Payment with plastic has become the standard in our society. Even if you don’t use credit, chances are that you swipe a debit card. Getting used the idea of paying with plastic, and learning how to deal with money that is more abstract than cash, is important. Teenagers need to learn how to track their spending, even when they don’t hand over cash. This important lesson is one of the reasons that we are seeing a rise in marketing for prepaid debit cards .
But are prepaid debit cards really the answer?
Advantages to Prepaid Debit Cards
The biggest advantage to a prepaid debit card is that it provides a way for you limit your child’s ability to spend money. A specific amount of money is loaded on to the card, and when your teen spends the money, further transactions are denied until the card is reloaded with funds. You can get access to account details, so that you can see where your child is spending his or her money.

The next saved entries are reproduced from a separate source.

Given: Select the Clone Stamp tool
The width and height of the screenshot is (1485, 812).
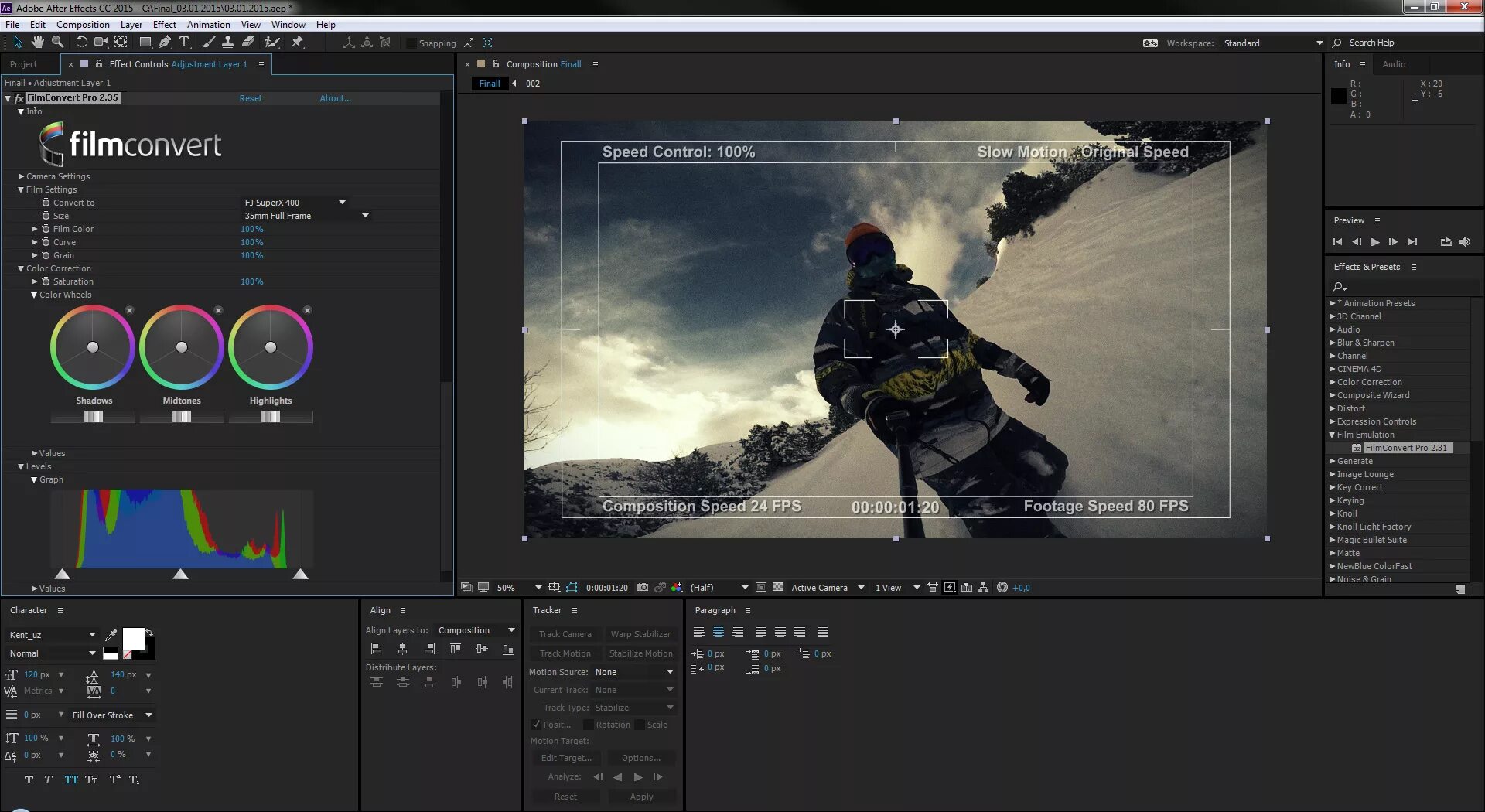Looking at the screenshot, I should tap(228, 43).
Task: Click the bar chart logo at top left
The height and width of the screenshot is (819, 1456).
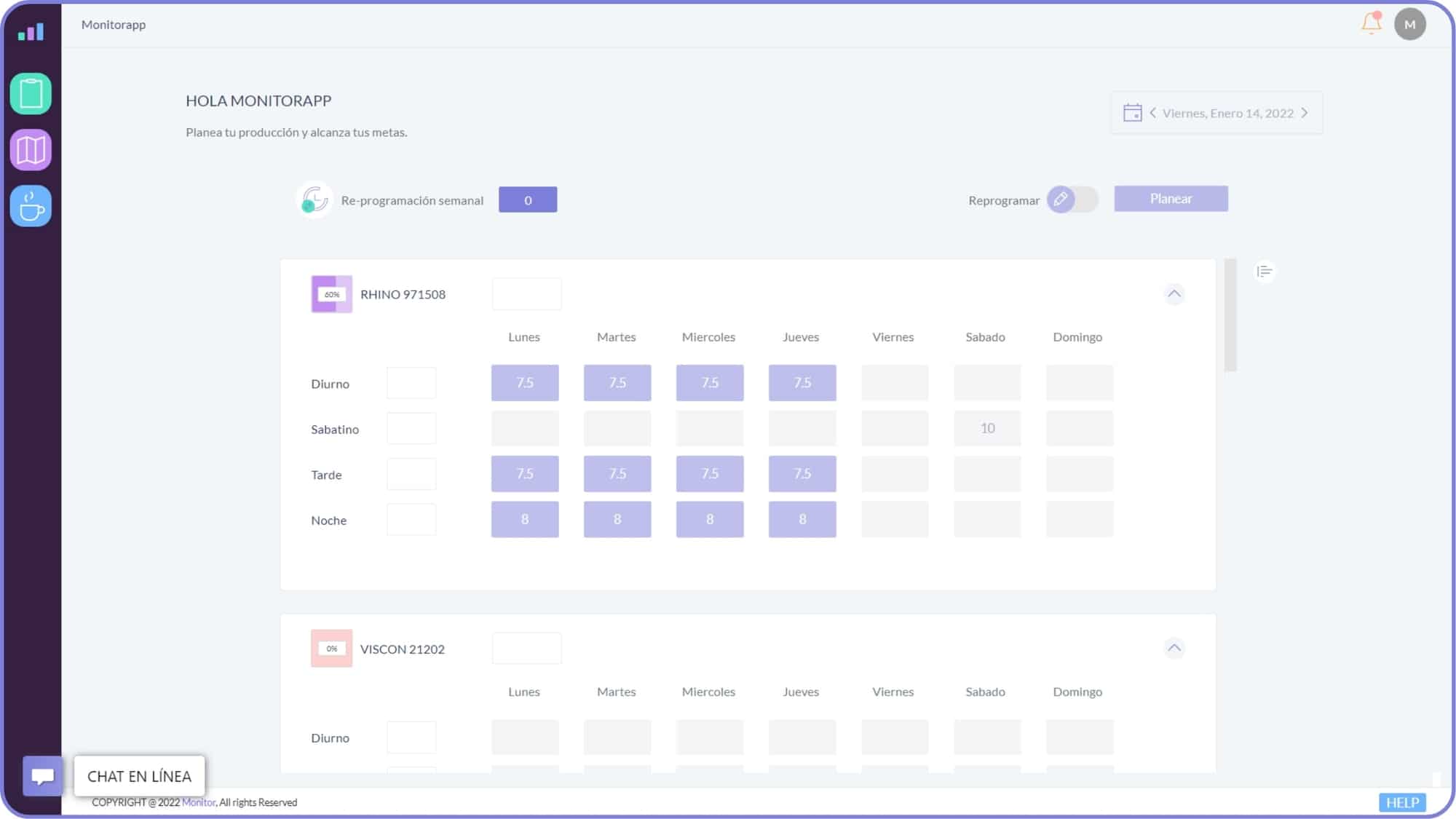Action: (x=31, y=31)
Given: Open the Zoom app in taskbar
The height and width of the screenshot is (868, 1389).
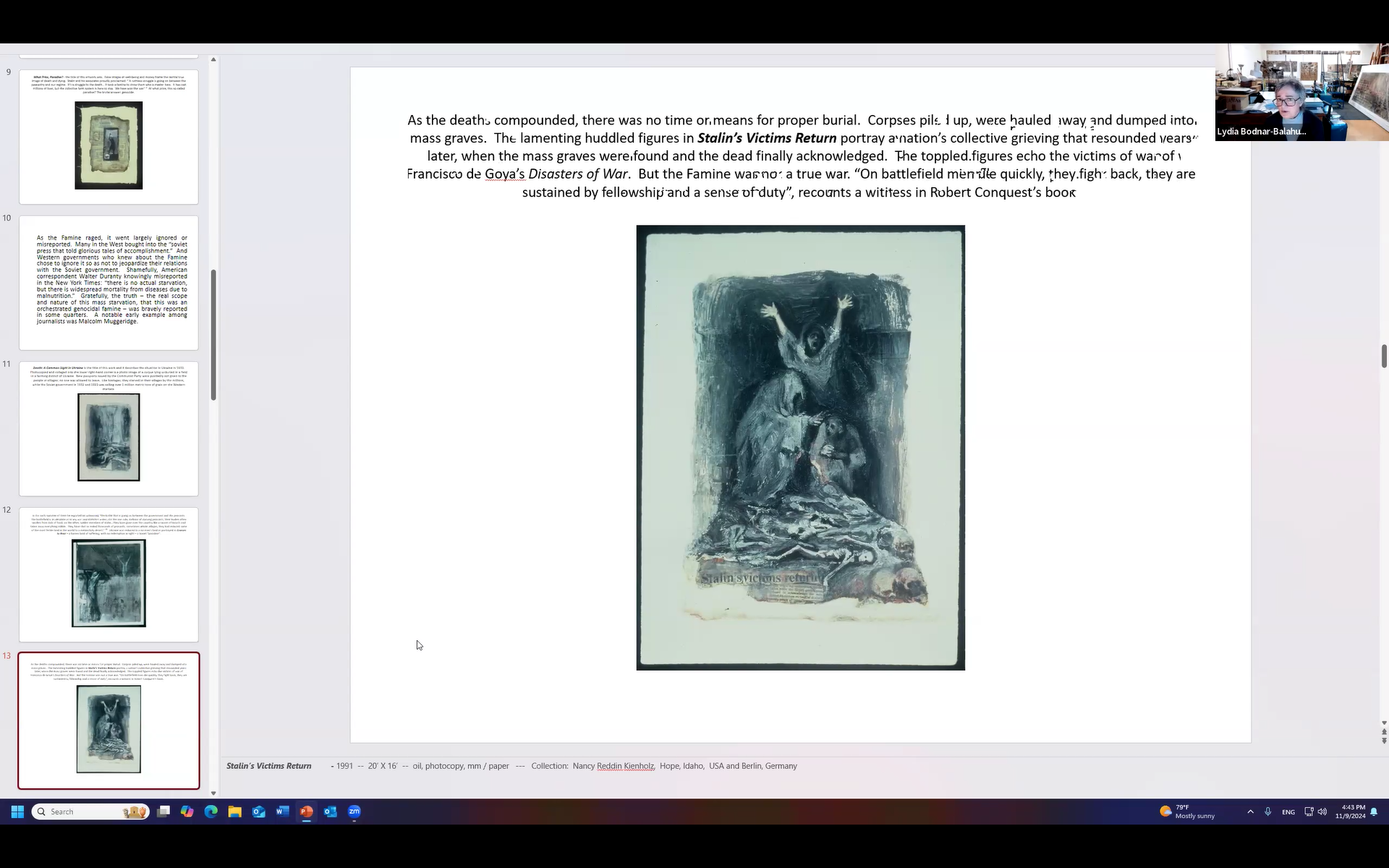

All of this creates a situation where your teenager can learn about money management and paying with plastic in a responsible manner. You can encourage your child to use a personal finance application to track his or her spending, and to track when more is added to the prepaid debit card. It can be a good way to get practice, without the risk of going into debt.
Disadvantages to Prepaid Debit Cards: Fees, and More Fees
The main problem I have with prepaid credit cards is that they come with fees. Lots and lots of fees. You have an activation fee. Most prepaid debit cards come with monthly service fees. Some cards will charge you a fee if you use an
ATM (even the issuer’s ATM) to check your balance. You even pay a fee when you reload the card. All of these fees start to add up. You could easily pay more than $100 a year in fees on a prepaid debit card.
Possible Solution: Joint Checking Account with a Regular Debit Card
Instead of getting a prepaid debit card for your teenager, perhaps you could open a joint checking account. Put your child’s name on the account first, but make it a truly joint account. I had a joint checking account with my mother from the time I was 12 until I married at 22. (I did open my own primary account at a local credit union when I went to college, but I kept the joint account as well, for just in case.)
I wrote my own checks and made withdrawals from ATMs. (This was before debit cards as payment became popular. Have I dated myself?) My mom received a copy of my bank statement, so she could check up on me, and provide guidance. She taught me to track my spending and reconcile my records with my bank statement every month.
These days, it is usually possible for a teen to get a debit card through a joint checking account. You can still monitor your teen, and he or she can still get real world experience with plastic payment. Turn down the standard overdraft services when you open the account, and your teen will be denied ATM withdrawals and point of sale transactions when there isn’t enough money in the account. Your teen learns a lesson, and you pay fewer fees.
Weigh in: What do you think is the best way to teach your child about plastic payment methods?